- _DOCUMENT EXCERPT_:
════════
Johns Hopkins Defies Senator Over Black Lung Probe
Med center refuses to release results of internal review of black lung program.
— -- The CEO of Johns Hopkins Medicine has turned down U.S. Sen. Robert Casey, Jr.’s request for the results of internal review of the renowned medical center’s controversial radiology program, which for years read X-rays of coal miners on behalf of coal companies and rarely found those miners to have serious black lung disease.
“John Hopkins’ decision not to release the black lung report is troubling,” Casey told ABC News. “What’s needed is a full accounting of what occurred in John Hopkins’ black lung program so the families have the answers they deserve.”
Hopkins launched the internal review in 2013, two days after the broadcast of a joint investigation by ABC News and the Center for Public Integrity that looked at more than 1,700 cases Hopkins physicians took up on behalf of coal companies over a decade. In those cases, Hopkins’ leading black lung expert, Dr. Paul S. Wheeler, never concluded, even once, that a miner had severe black lung.
The ABC News-CPI investigation found Hopkins was paid millions of dollars to have doctors from the renowned hospital render their expert opinions in black lung benefits cases. Scores of those medical readings were used by coal company attorneys to thwart claims from coal miners who believed they were entitled federal financial relief because they had been stricken with black lung disease while working underground.
After the broadcast, Johns Hopkins suspended the program, pending the outcome of the internal review.
Nearly a year-and-a-half later, the school has completed its review, but has not released any results.
Casey demanded to see the findings of the internal review in March in a letter to Johns Hopkins Medicine CEO Dr. Paul Rothman, saying it should be published “in the interest of full disclosure and transparency.”
Rothman wrote in a response dated April 6 that the internal review was conducted by “outside counsel” and was considered to be confidential. Rothman shared that Johns Hopkins doctors have not resumed reading lung X-rays for the coal industry.
════════
- _DATASET_:

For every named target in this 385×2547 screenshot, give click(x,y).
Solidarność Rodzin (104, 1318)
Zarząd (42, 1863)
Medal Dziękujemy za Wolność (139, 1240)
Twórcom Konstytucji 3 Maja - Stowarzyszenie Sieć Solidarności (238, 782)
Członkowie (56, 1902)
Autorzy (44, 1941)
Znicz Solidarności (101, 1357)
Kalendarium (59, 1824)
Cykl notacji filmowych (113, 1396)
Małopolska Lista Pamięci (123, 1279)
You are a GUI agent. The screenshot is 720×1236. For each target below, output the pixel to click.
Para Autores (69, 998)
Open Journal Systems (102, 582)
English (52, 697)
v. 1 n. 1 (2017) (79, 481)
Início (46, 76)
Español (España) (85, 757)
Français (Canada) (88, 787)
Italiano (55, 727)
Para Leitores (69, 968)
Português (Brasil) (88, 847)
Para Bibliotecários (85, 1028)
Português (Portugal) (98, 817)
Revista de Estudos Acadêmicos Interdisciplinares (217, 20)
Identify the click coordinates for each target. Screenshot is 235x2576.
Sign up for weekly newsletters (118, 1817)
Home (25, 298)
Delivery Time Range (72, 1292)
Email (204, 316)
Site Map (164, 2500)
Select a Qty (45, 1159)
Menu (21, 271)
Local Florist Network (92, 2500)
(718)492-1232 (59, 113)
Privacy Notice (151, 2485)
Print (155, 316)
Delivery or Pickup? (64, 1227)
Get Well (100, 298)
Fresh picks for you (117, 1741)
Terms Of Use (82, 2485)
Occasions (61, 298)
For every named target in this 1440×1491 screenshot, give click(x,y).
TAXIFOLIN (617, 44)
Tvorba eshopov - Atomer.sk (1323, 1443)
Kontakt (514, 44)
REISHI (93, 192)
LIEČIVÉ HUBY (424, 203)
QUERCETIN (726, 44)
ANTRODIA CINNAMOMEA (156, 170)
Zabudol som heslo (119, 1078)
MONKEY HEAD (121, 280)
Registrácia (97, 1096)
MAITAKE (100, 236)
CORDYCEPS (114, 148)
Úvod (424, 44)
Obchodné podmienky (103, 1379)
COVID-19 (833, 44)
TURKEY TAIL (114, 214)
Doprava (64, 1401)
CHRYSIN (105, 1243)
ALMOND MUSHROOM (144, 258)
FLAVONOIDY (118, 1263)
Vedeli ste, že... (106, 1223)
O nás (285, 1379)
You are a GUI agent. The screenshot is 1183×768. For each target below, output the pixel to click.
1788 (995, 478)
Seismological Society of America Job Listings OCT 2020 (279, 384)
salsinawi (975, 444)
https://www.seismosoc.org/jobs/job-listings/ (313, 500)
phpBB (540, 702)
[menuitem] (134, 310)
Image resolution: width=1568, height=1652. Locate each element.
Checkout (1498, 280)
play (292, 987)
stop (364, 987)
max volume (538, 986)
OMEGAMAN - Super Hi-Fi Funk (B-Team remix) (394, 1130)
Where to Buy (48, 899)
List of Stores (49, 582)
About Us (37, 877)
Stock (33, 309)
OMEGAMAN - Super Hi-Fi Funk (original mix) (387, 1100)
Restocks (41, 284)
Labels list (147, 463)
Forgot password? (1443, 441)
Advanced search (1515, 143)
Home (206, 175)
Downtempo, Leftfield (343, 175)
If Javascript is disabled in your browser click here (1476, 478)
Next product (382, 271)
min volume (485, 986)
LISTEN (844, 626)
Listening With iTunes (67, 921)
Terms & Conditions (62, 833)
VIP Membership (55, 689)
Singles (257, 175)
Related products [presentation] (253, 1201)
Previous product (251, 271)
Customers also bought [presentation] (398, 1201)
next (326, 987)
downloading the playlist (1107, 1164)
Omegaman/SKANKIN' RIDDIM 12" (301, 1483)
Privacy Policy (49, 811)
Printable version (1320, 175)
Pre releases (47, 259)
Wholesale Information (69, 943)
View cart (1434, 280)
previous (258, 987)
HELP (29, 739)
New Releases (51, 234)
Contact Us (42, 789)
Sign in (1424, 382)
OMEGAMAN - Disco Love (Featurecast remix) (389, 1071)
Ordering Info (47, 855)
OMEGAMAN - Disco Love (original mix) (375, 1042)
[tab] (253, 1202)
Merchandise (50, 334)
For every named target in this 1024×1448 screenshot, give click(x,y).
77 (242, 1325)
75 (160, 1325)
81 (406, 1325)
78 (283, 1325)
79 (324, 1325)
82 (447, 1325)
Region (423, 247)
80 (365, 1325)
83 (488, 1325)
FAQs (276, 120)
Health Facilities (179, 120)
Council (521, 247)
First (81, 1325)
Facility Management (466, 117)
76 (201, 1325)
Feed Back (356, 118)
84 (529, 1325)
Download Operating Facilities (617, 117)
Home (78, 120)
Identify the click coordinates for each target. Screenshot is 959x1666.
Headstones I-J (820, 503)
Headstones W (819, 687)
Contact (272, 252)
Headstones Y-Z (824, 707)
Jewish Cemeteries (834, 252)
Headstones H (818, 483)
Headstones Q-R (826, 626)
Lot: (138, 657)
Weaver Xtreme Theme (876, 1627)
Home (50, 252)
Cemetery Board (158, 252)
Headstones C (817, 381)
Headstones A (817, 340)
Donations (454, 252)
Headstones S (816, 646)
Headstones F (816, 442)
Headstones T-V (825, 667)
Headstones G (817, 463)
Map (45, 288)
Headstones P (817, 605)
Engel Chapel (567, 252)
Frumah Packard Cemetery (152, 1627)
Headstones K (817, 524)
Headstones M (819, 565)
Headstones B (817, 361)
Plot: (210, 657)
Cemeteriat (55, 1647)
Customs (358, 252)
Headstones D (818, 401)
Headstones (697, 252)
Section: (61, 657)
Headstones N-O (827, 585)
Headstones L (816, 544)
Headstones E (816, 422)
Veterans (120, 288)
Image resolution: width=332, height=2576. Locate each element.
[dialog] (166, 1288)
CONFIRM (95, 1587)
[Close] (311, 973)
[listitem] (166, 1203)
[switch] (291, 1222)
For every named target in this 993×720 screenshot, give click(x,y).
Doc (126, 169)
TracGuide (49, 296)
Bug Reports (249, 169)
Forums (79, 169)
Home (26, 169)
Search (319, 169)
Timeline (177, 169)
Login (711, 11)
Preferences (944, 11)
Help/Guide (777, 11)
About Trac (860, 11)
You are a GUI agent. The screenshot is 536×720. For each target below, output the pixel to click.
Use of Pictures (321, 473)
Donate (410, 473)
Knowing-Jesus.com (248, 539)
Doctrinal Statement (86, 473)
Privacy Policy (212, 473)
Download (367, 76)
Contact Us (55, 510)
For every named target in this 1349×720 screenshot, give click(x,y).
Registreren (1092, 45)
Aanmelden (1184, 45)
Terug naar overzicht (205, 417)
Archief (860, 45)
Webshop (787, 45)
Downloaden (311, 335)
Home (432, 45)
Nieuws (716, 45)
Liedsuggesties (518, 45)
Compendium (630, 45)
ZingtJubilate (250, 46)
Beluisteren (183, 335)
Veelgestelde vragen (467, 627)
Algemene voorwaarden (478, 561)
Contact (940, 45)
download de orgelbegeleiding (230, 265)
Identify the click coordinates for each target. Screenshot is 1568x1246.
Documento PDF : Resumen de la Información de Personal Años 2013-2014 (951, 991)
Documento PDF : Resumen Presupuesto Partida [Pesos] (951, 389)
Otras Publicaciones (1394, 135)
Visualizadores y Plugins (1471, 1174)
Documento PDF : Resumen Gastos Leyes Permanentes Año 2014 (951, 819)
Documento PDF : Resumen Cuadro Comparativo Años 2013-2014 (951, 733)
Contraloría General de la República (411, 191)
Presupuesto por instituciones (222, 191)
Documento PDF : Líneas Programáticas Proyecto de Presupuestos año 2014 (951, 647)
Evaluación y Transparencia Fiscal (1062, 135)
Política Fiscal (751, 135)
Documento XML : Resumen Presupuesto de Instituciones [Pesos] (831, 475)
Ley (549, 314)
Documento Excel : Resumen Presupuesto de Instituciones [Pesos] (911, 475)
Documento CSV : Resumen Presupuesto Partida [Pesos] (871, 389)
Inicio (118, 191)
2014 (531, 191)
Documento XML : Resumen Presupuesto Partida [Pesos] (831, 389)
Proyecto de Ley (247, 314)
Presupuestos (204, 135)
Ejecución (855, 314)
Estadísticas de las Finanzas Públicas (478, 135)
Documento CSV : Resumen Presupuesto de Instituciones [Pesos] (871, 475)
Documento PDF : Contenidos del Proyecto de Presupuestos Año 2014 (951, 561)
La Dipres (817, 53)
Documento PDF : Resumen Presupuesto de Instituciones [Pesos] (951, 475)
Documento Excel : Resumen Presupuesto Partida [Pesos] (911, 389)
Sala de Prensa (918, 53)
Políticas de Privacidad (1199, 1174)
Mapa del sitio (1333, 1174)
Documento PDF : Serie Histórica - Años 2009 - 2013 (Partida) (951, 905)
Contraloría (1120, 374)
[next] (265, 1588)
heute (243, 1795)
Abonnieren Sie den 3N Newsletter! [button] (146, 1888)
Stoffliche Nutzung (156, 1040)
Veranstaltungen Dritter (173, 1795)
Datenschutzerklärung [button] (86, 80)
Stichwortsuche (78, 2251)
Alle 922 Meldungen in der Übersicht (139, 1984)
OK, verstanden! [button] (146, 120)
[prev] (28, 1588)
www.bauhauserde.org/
════════
- _TASKS FOR THIS EXERCISE_:
a - Name every person mentioned in the article on the Johns Hopkins black lung review, along with the title or role the article gives each.
b - Please carry on the article about the Johns Hopkins black lung review from where it stops.

- _TASK RESPONSES_:
a -
- Robert Casey, Jr.: U.S. senator
- Dr. Paul S. Wheeler: Hopkins' leading black lung expert
- Dr. Paul Rothman: CEO of Johns Hopkins Medicine

b -
He said the Baltimore-based medical institution supports “efforts to better understand the important public health issues surrounding coal mining and to ensure, including through implementation of appropriate safeguards, that the black lung benefits claims process is fair and just for all parties involved.”
A Casey spokesman said the senator was not satisfied. The senator said “the contents of this report are about much more than the internal workings of John Hopkins -- they’re about the lives of coal miners who may have had their black lung claims wrongly denied.”
“John Hopkins’ decision not to restart its black lung program is further validation of the concerns raised by former coal miners, their families and reporters from ABC News and the Center for Public Integrity,” Casey said.
In his initial letter to Rothman, Casey wrote, “There are still many questions left unanswered following the revelation that since 2000 Dr. Wheeler had not found one case of complicated pneumoconiosis in over 1,500 black lung claims and in more than 3,400 x-ray readings.”
Wheeler has told ABC News that his medical opinions were justified, and based on years of training. A Hopkins spokeswoman told ABC News earlier in March that “decisions coming out of the review are being deliberated.”